Well, one thing is, you might turn down the invitation. The reason is that you don't want to be served with process as soon as you pass through customs and be subjected to an INDUCE Act lawsuit. It is quite possible that presenting your research (and distributing proof-of-concept programs) at a conference in the US will be sufficient jurisdiction for a case to be brought. You could blow off the case (leading to a default judgement) or defend it (but that will quickly grow very expensive, especially for someone on an academic's salary).

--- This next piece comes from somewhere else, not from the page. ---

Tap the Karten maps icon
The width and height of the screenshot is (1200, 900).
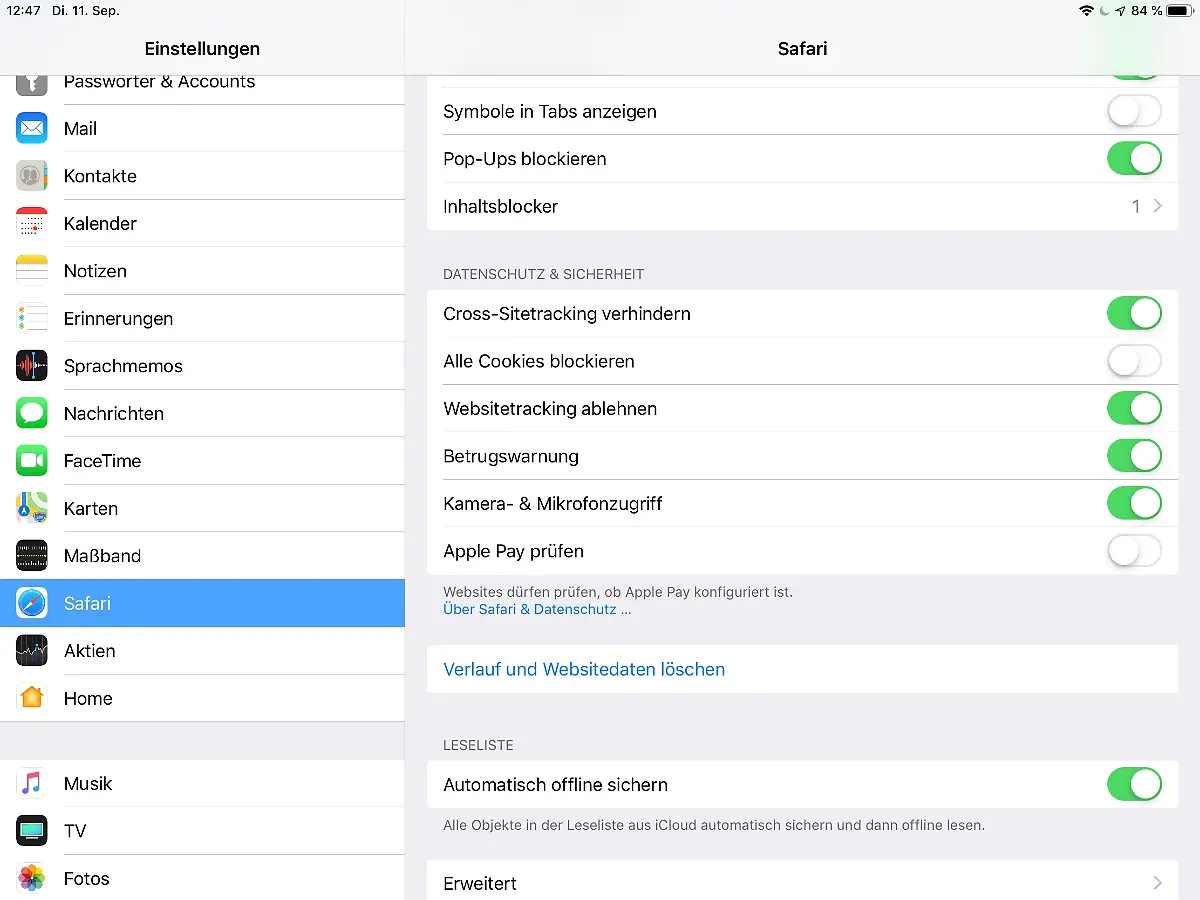[32, 508]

If a judgement is entered against you, it will probably include both monetary damages and an injunction. Enforcing the judgement will require a foreign court to agree. That may not happen because what you are doing is legal at home, but a foreign court might enforce the judgement; you can't be certain it won't. In any case, you will have to spend money to defend yourself at home, which can be very expensive.
Even if the foreign court doesn't enforce the decision, you may still have an injunction against distributing your proof-of-concept program in the US. So, the next time you visit the US to discuss your research with colleagues, you might be paid a little visit by Federal Marshalls, who will seek to enforce the injunction, violation of which is a criminal offense. Unlikely, but possible.

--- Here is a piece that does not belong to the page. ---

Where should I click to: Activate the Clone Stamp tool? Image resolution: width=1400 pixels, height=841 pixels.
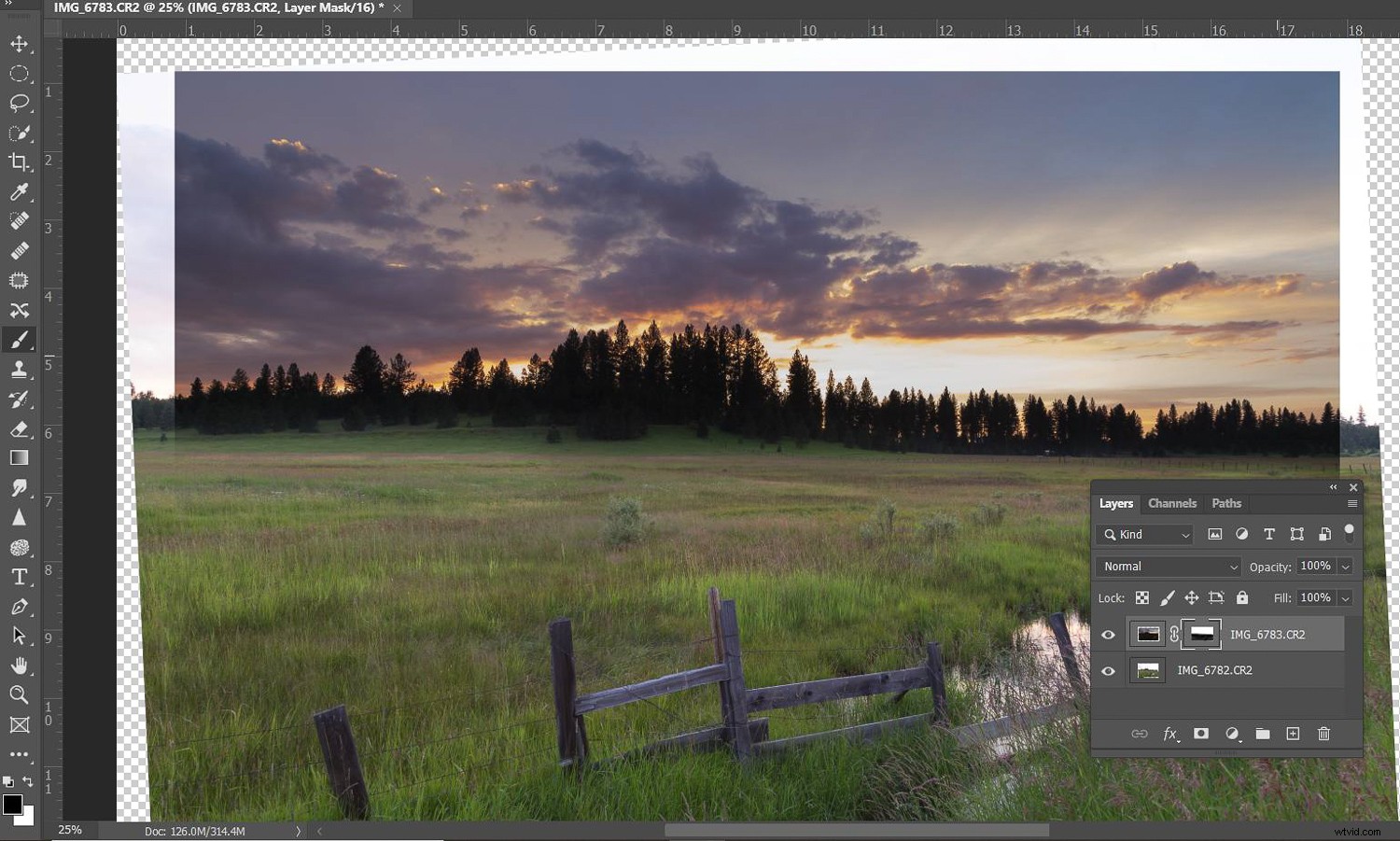pyautogui.click(x=20, y=369)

So, as a foreign researcher in fields Hollywood doesn't like, will you visit the US to discuss your research?
We've seen this sort of chilling effect before with the Digital Millennium Copyright Act, where foreign researchers and developers have gotten in trouble on visits to the US, such as Dmitry Sklyarov. While Skylarov's case was a criminal one, the possibilities of being the target of a civil suit will also be a significant disincentive to visiting for many.
Nor has Hollywood shown itself particularly wary of threatening researchers for presenting at conferences. Ask Ed Felten about the SDMI threat letters.
If the INDUCE Act passes, I can imagine that many foreign scientists will become quite wary of visiting the US to share the fruits of their research. Thanks, Sen. Hatch!
A final note. I would just like to thank James Grimmelmann for maintaining (on LawMeme) an index of my postings on the Inducing Infringement of Copyrights Act (IICA, née INDUCE Act). According to the index, this is the 100th posting (The LawMeme Reader's Guide to Ernie Miller's Guide to the INDUCE Act). Wow, that is a lot of postings on a single topic in such a short period of time.